Content starts
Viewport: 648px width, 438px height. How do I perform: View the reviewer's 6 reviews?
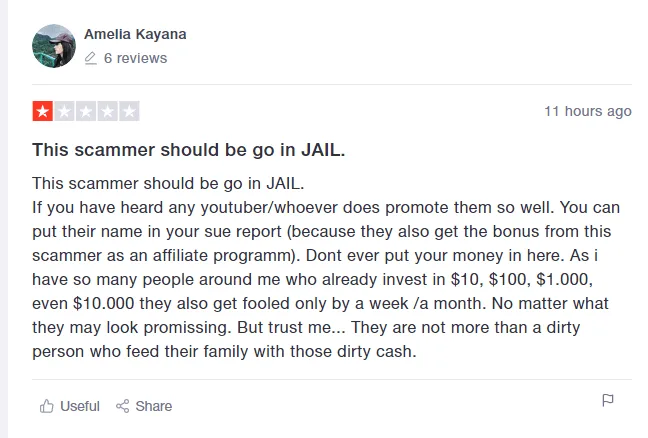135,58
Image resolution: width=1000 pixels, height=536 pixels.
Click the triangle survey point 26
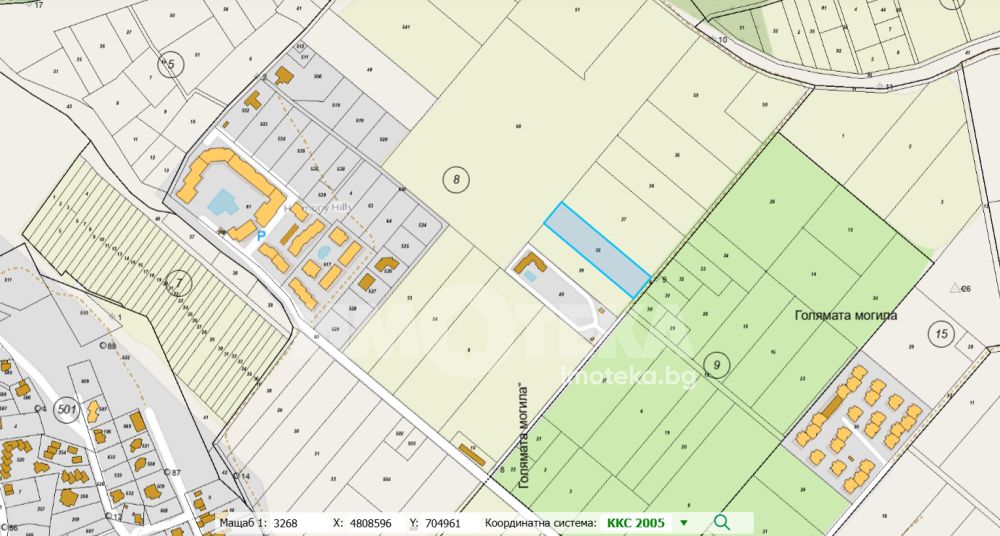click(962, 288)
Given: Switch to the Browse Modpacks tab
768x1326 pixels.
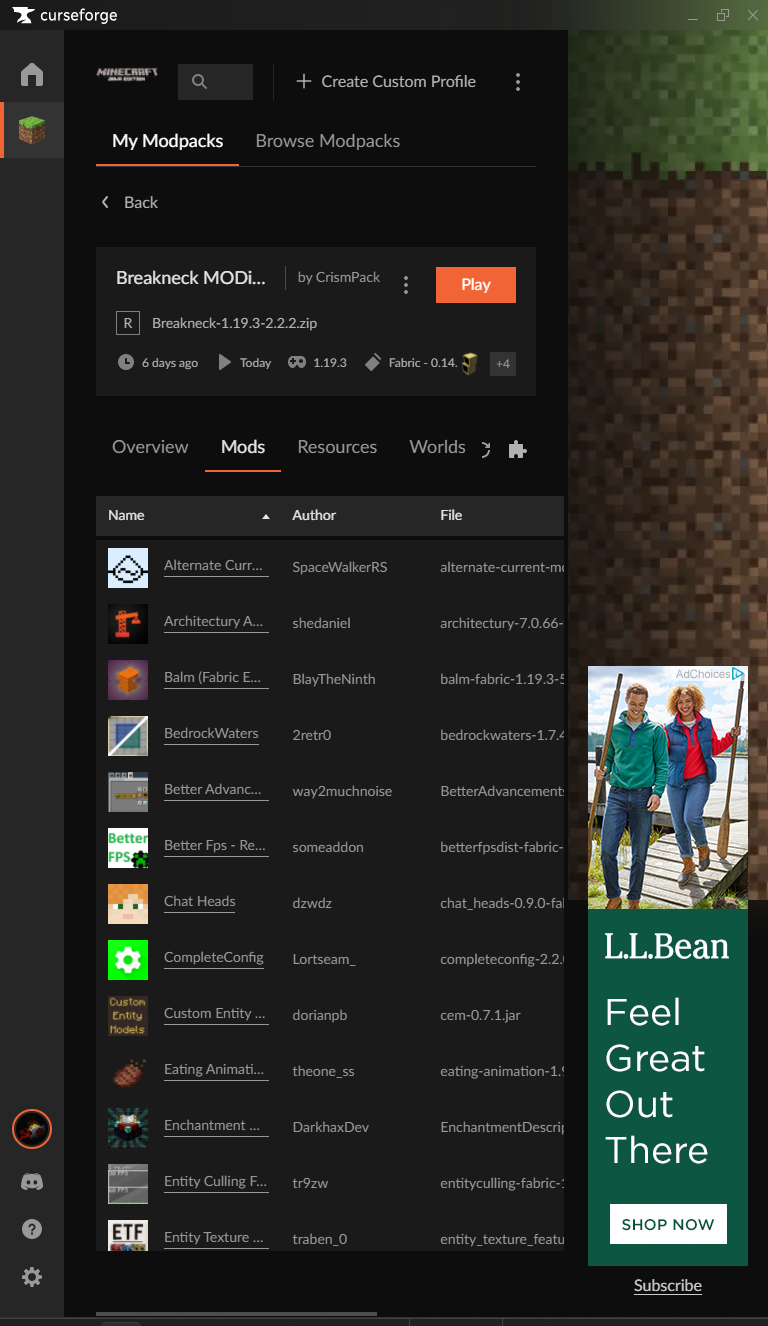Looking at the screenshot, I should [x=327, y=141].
Content ends
All text in the material above must be written out exactly; the images are to be skipped.

_TASK RESPONSE_
Viewport: 648px width, 438px height. How do I perform: View the reviewer's 6 reviews?
135,58
Image resolution: width=1000 pixels, height=536 pixels.
Click the triangle survey point 26
click(962, 288)
Given: Switch to the Browse Modpacks tab
768x1326 pixels.
Looking at the screenshot, I should [x=327, y=141].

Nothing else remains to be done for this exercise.